Steve on August 15, 2011 at 2:18 pm (Reply)
If Mizrahi was Mossad, Israel would never acknowledge that publicly. Either way, we don't know. New Zealand saying he was or Israel saying he wasn't doesn't solve much.
I don't get the transition into the Muslim issues.
Neil on August 16, 2011 at 2:59 am (Reply)
The article says "The article further asserted that Mizrahi and his traveling companions were not backpackers but Mossad agents, connected to identity theft operations and to attempts to hack into New Zealand government computers."
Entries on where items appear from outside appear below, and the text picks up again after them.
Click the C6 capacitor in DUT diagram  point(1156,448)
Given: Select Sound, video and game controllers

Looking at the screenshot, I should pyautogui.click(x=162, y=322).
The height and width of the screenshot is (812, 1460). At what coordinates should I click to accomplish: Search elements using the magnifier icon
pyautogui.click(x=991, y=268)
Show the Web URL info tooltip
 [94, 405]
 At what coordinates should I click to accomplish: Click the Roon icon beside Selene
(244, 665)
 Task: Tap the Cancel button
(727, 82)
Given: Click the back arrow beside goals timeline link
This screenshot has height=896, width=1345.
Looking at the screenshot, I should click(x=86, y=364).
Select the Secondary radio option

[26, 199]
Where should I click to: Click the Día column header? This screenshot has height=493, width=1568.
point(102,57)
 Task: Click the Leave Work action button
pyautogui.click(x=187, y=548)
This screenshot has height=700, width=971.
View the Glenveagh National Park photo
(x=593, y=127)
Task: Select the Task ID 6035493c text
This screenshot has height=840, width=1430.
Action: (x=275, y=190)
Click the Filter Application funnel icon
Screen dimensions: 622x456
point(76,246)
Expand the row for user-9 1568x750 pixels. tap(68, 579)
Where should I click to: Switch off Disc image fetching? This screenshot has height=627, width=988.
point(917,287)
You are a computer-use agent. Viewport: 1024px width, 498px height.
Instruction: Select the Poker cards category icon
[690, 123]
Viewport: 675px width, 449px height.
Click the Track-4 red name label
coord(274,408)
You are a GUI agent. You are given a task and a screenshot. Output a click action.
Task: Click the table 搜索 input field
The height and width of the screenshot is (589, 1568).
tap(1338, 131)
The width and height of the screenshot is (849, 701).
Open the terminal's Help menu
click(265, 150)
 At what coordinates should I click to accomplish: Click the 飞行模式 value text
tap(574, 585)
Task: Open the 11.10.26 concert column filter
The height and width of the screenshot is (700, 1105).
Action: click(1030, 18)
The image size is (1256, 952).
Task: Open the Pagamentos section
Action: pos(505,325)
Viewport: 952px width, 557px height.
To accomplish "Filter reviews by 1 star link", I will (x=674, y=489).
I am not sure if this is accurate.

The backpackers "Could" have been Sayanim but never Mossad.

The real issue is the Access that the Israeli Forensic Identity team had to the NZ Police computer systems. That it would only take 15 seconds for a Sayanim on that team to install a Back Door to the NZ Police computer systems.

The continual harping on by the media about "Backpacker Spies" is just to divert attention from the real issue.

The second issue is why has the New Zealand Prime Minister not taken this issue to the committee that oversees the NZ Security Intelligence Service?

Why is it that the committee hasn't been convened once in the over 2 1/2 years since John Key was elected Prime Minister?

Why is it that he has put himself in a position of being accused of kowtowing to Israel (remembering that John Key has a Jewish mother)based on his background instead of ensuring that this accusation could not be made by ensuring the SIS oversight committee is running correctly?

This issue has some way to run. He hasn't answered the questions put to him and is avoiding the question.

Best Wishes
Leor Blumenthal on August 16, 2011 at 9:51 am (Reply)
I knew it was a matter of time before the fact that PM Key is Jewish was added to the conspiracy theory. And Neil is correct: John Key should have made sure that his mother was not Halachically Jewish before being born.

Comments are closed for this article.